Worse yet, it doesn't look like it's going to get any better. Of course, there's already a long tradition in having all the Spider-Man titles intertwine as well as all the X-Men books intermesh. (Though surprisingly not Astonishing X-Men, which, tellingly, may be the best of the lot.)

Yet now, instead of continuing with the aforementioned New Avengers-to-House of M-to-"Decimation" chain of Events, Marvel is breaking into a slate of true mini-events all across its publishing line! Annihilation, "Planet Hulk," and Civil War, to name just three. Why are they embracing a plan that seems to purposefully make them appear second-rate to DC? Are they just playing for scraps? (Shades of the hasty Identity Disc in the face of DC's stronger Identity Crisis, my friends.)

In all fairness, perhaps the problem isn't Marvel. Maybe their marketing and promotion is the problem: Is DC's Infinite Crisis ramp-up and impact just getting bigger, better play in the media? Or, maybe Marvel does have a master plan to connect all these disparate storylines -- having the Winter Soldier appear instantly in Wolverine's backstory was pretty good -- and they're just not trumpeting it as loudly as 52. And maybe these mini-events will, in fact, be both very satisfying and very digestable, especially when compared to the massive plate of "One Year Later."

(Data section):
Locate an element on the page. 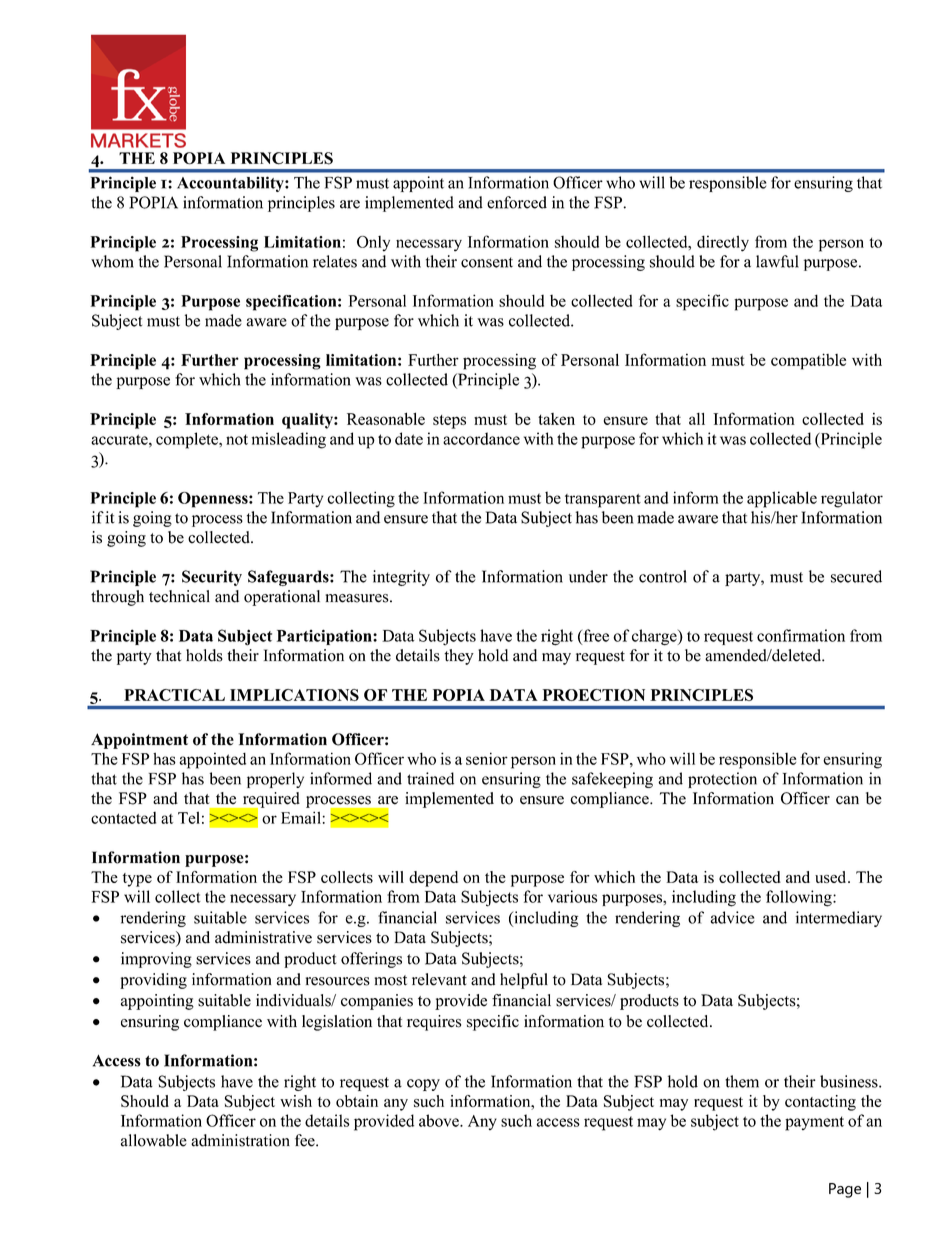 Image resolution: width=952 pixels, height=1233 pixels. PRACTICAL is located at coordinates (174, 695).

(Tasks to complete):
**1)** Which three mini-events does the comics commentary name as part of Marvel's new slate?
**2)** Decide whether each statement agrees with the comics commentary, answering yes or no and quoting the deciding words: (a) Astonishing X-Men intermeshes with the other X-Men books. (b) The Winter Soldier's appearance in Wolverine's backstory is described as pretty good. (c) Identity Disc is presented as DC's title.

(Exercise responses):
**1)** Annihilation, "Planet Hulk," and Civil War.

**2)**
(a) No: "Though surprisingly not Astonishing X-Men"
(b) Yes: "having the Winter Soldier appear instantly in Wolverine's backstory was pretty good"
(c) No: "the hasty Identity Disc in the face of DC's stronger Identity Crisis"